**WORK REQUEST**
What is needed is an exact copy of all the records.

════════════════════

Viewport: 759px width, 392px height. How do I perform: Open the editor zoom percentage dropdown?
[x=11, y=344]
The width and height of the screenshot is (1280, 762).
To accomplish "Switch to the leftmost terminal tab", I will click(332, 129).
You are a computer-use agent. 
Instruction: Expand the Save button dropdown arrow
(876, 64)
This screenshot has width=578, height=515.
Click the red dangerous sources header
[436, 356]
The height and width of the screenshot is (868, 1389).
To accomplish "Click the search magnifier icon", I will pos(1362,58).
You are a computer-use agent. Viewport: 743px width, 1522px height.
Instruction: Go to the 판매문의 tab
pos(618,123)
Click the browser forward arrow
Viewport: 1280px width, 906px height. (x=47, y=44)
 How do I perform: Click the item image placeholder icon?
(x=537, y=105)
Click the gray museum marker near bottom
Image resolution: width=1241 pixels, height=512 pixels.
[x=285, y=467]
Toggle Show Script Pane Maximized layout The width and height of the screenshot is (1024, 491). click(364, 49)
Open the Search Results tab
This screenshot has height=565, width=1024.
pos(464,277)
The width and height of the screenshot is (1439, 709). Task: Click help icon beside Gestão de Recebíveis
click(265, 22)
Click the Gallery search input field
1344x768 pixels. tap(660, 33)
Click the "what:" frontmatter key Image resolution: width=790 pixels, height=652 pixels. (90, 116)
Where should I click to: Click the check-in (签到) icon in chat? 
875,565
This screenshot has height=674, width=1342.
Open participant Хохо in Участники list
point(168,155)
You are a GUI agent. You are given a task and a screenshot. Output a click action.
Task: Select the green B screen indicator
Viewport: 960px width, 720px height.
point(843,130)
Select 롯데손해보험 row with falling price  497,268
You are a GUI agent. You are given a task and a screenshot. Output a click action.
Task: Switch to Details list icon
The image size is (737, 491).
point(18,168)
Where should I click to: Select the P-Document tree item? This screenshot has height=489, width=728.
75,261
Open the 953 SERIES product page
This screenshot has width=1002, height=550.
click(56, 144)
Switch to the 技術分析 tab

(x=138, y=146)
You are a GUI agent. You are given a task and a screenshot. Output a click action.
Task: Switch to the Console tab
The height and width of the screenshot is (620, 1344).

════════════════════

**TASK OUTPUT**
Viewport: 759px width, 392px height. How do I perform: Open the editor zoom percentage dropdown?
[x=11, y=344]
The width and height of the screenshot is (1280, 762).
To accomplish "Switch to the leftmost terminal tab", I will click(332, 129).
You are a computer-use agent. 
Instruction: Expand the Save button dropdown arrow
(876, 64)
This screenshot has width=578, height=515.
Click the red dangerous sources header
[436, 356]
The height and width of the screenshot is (868, 1389).
To accomplish "Click the search magnifier icon", I will pos(1362,58).
You are a computer-use agent. Viewport: 743px width, 1522px height.
Instruction: Go to the 판매문의 tab
pos(618,123)
Click the browser forward arrow
Viewport: 1280px width, 906px height. (x=47, y=44)
 How do I perform: Click the item image placeholder icon?
(x=537, y=105)
Click the gray museum marker near bottom
Image resolution: width=1241 pixels, height=512 pixels.
[x=285, y=467]
Toggle Show Script Pane Maximized layout The width and height of the screenshot is (1024, 491). click(364, 49)
Open the Search Results tab
This screenshot has height=565, width=1024.
pos(464,277)
The width and height of the screenshot is (1439, 709). Task: Click help icon beside Gestão de Recebíveis
click(265, 22)
Click the Gallery search input field
1344x768 pixels. tap(660, 33)
Click the "what:" frontmatter key Image resolution: width=790 pixels, height=652 pixels. (90, 116)
Where should I click to: Click the check-in (签到) icon in chat? 
875,565
This screenshot has height=674, width=1342.
Open participant Хохо in Участники list
point(168,155)
You are a GUI agent. You are given a task and a screenshot. Output a click action.
Task: Select the green B screen indicator
Viewport: 960px width, 720px height.
point(843,130)
Select 롯데손해보험 row with falling price  497,268
You are a GUI agent. You are given a task and a screenshot. Output a click action.
Task: Switch to Details list icon
The image size is (737, 491).
point(18,168)
Where should I click to: Select the P-Document tree item? This screenshot has height=489, width=728.
75,261
Open the 953 SERIES product page
This screenshot has width=1002, height=550.
click(56, 144)
Switch to the 技術分析 tab

(x=138, y=146)
You are a GUI agent. You are given a task and a screenshot. Output a click action.
Task: Switch to the Console tab
The height and width of the screenshot is (620, 1344).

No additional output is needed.